## ACTIVITY
Return the tail of the records exactly, starting from the line containing "ધોરણ 7 સામાજિક વિજ્ઞાન MCQ QUIZ (31, 2363)" and ending with the final line.
══ GIVEN DATA
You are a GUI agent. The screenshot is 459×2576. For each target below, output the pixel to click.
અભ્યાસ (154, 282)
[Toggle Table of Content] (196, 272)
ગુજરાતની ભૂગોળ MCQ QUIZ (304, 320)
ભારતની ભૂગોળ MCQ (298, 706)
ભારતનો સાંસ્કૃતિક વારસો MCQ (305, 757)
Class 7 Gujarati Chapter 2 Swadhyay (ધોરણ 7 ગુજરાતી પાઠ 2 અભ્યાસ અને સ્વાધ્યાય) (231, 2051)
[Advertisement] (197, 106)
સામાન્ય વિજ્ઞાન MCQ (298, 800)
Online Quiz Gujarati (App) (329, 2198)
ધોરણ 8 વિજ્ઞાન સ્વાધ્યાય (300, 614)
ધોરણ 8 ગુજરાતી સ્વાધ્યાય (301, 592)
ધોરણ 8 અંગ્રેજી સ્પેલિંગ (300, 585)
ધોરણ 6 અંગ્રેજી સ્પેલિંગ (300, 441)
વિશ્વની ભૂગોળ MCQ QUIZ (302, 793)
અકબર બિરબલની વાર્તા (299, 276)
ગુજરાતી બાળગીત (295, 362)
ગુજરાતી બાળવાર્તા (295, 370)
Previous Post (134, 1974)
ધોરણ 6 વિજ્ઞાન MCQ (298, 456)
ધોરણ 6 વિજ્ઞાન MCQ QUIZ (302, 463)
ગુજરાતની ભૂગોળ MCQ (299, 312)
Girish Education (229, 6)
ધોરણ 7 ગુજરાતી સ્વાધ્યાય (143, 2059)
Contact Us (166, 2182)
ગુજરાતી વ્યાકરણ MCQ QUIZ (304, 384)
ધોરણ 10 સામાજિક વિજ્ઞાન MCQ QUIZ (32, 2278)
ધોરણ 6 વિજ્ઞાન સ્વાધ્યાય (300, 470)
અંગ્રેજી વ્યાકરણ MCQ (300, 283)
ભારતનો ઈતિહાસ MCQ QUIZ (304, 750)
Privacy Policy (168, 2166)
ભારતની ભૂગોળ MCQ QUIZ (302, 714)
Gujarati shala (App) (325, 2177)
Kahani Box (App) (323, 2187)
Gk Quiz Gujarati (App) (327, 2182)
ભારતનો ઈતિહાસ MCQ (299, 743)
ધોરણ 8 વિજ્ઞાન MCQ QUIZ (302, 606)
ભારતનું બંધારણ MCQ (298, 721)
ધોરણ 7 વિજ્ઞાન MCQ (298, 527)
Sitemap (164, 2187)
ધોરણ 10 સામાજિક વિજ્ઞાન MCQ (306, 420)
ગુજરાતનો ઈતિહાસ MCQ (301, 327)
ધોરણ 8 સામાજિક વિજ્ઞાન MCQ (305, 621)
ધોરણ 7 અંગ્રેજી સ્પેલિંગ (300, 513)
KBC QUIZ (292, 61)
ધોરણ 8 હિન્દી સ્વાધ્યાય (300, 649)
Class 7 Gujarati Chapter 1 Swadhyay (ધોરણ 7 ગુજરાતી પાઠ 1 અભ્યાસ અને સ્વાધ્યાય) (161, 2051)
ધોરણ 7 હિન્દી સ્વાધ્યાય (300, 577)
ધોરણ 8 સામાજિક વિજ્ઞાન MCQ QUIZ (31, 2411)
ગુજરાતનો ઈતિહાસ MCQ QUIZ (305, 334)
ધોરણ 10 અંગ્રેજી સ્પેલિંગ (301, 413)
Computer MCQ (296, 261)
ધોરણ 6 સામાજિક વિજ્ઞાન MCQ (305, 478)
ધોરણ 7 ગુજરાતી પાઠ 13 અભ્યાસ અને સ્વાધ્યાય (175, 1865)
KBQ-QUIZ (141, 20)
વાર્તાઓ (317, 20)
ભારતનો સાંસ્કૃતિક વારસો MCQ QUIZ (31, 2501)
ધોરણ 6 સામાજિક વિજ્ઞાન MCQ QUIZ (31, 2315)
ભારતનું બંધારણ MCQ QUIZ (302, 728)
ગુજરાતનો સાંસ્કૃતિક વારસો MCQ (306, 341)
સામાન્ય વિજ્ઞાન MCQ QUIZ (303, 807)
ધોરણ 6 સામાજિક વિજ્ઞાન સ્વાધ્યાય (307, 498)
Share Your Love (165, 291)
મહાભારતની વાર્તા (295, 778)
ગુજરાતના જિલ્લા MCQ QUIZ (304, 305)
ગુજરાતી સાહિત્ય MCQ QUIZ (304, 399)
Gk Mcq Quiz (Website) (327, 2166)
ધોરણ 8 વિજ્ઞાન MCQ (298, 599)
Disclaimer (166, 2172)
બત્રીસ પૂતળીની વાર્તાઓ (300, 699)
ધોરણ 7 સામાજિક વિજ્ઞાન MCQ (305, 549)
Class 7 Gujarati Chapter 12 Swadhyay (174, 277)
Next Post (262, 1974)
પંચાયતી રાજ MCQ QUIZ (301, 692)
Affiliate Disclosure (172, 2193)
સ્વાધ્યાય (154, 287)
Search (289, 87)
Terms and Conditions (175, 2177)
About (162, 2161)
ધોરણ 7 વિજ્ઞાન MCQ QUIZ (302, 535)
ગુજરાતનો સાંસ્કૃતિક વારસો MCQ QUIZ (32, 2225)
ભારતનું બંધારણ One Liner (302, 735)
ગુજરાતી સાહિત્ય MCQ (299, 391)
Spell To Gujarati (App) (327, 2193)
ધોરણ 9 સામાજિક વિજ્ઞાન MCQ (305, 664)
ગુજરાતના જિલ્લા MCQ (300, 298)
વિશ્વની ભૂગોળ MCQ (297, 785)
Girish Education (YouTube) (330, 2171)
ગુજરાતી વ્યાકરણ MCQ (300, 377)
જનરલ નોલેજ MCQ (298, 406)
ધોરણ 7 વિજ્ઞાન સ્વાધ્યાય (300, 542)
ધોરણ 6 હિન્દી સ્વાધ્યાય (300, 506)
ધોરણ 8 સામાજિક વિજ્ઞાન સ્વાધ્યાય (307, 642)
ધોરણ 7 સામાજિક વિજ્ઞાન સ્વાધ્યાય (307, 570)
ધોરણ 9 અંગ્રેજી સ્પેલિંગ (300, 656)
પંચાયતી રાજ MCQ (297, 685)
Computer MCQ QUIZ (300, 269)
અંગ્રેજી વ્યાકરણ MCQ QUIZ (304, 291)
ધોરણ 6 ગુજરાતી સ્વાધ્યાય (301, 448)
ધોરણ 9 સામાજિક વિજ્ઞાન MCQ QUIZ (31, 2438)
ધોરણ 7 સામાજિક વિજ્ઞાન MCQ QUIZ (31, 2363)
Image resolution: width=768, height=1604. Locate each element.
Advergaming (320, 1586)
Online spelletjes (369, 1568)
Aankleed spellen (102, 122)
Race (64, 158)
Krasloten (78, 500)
════
## REPLY
ધોરણ 7 સામાજિક વિજ્ઞાન MCQ QUIZ (31, 2363)
Image resolution: width=768, height=1604. Locate each element.
Advergaming (320, 1586)
Online spelletjes (369, 1568)
Aankleed spellen (102, 122)
Race (64, 158)
Krasloten (78, 500)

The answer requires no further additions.